From the results, it is obvious that as the number of clients increases, the probability that they get vectors for the same alert or the same cluster twice decreases. While there is no direct privacy leakage for clients, it seems that relatively larger sets of clients are safer with respect to this information disclosure to clients.

7.6.3 GDPR limitations

In a real-world scenario, the application of the proposed method would trigger concerns regarding the fact that organizations process data of other organizations. Specifically, under the General Data Protection Regulation (GDPR), this could create an important practical issue. The proposed approach requires organizations to process others’ data, but under two significant constraints:

  • Data are anonymized; thus, an organization does not have any indication to which of the other organizations the data, being processed, belong to.

  • Data are obfuscated; thus, even by getting access to an obfuscated value, the processing organization does not get to know to which real value it reflects.

Under the aforementioned rules, the privacy implications are minimized and it would be more feasible to have participating organizations consent to the specific scheme that would allow others to process a part of their data. Given that organizations give their consent when they accept to become members of this collaborative intrusion detection consortium, there should be no GDPR issues in the long run.

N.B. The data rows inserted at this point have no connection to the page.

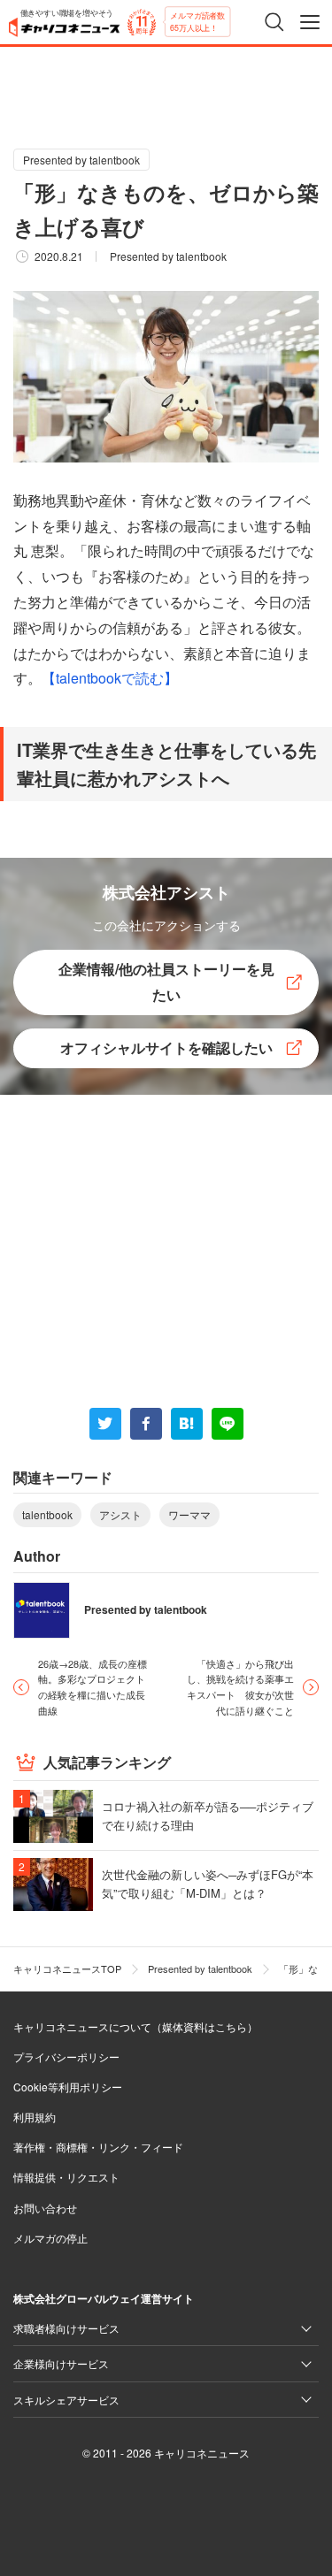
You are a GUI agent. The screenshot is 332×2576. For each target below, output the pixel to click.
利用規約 (34, 2116)
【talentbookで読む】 (110, 678)
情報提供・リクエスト (66, 2176)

8 Conclusions and future work

The system proposed enables privacy-preserving alert clustering between multiple organizations. Such alerts post-processing may reveal important information about cyber-attacks being conducted and set the organizations able to efficiently protect their networks. To comply with the real-world requirements, the proposed system protects the privacy of the participating organizations. This comes with a cost, as to preserve privacy the system has to bear with a performance penalty. As it is shown in Sect. 7, the rate, at which the system can cluster alerts, depends on the hardware used and it is expected that participating organizations will use sufficient hardware resources.

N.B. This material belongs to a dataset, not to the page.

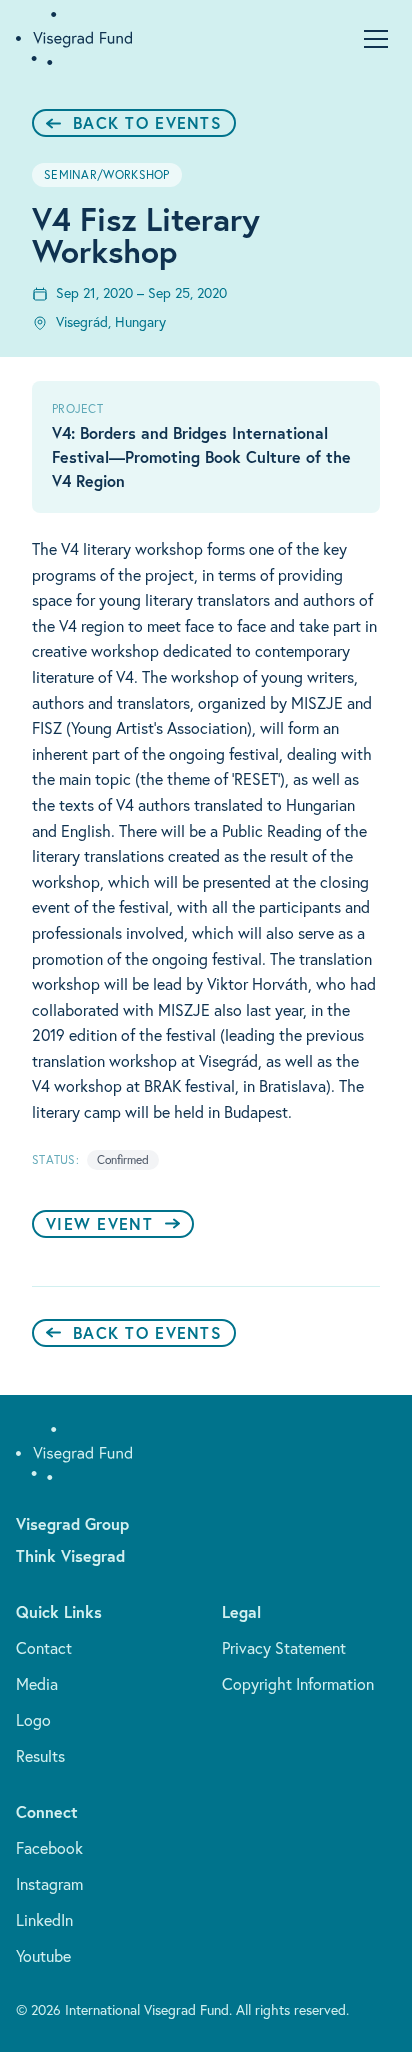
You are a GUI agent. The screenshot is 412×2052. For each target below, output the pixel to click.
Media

It has been proven that it is possible to conduct privacy-preserving alerts clustering between different organizations. Given that these organizations are willing to invest in the required hardware, according to their needs, it is possible to make this collaboration scheme effective and able to process alerts without inducing any significant overhead.

A requirement for the system to function properly is that all participants, the server and the clients, operate according to the protocol. Every participant adheres to the honest but curious model; thus, they send the proper values calculated according to the protocol. At the same time, they may try to get access to available private information regarding others. The privacy of participants is protected by the proposed methodology, as it is analyzed in Sect. 7.6. The integrity of the calculations is protected by the honesty of the participants. If a malicious client (or even a malicious server) attempts to destroy the calculations’ workflow, it is easy to do so by sending invalid data to others. Given the fact that data in the system are mainly encrypted, it is challenging to do any integrity checking, to prevent participants from sending invalid inputs.

Regarding future work, we intend to justify that the method presented is appropriate for scaling up with hardware. The system implemented is going to be tested in more demanding conditions. We plan to test the system with higher traffic and alert rates, while using more capable hardware. This approach will reveal any performance bottleneck that our approach may suffer from.

Another improvement to the approach would be to use an alternative encryption algorithm such as the homomorphic encryption scheme BGN [5] that would enable more processing on the trusted third-party side. BGN algorithm may create the need for more resources in the TTP server side, but would significantly limit the required network communications. This would have a positive effect on both performance and privacy protection.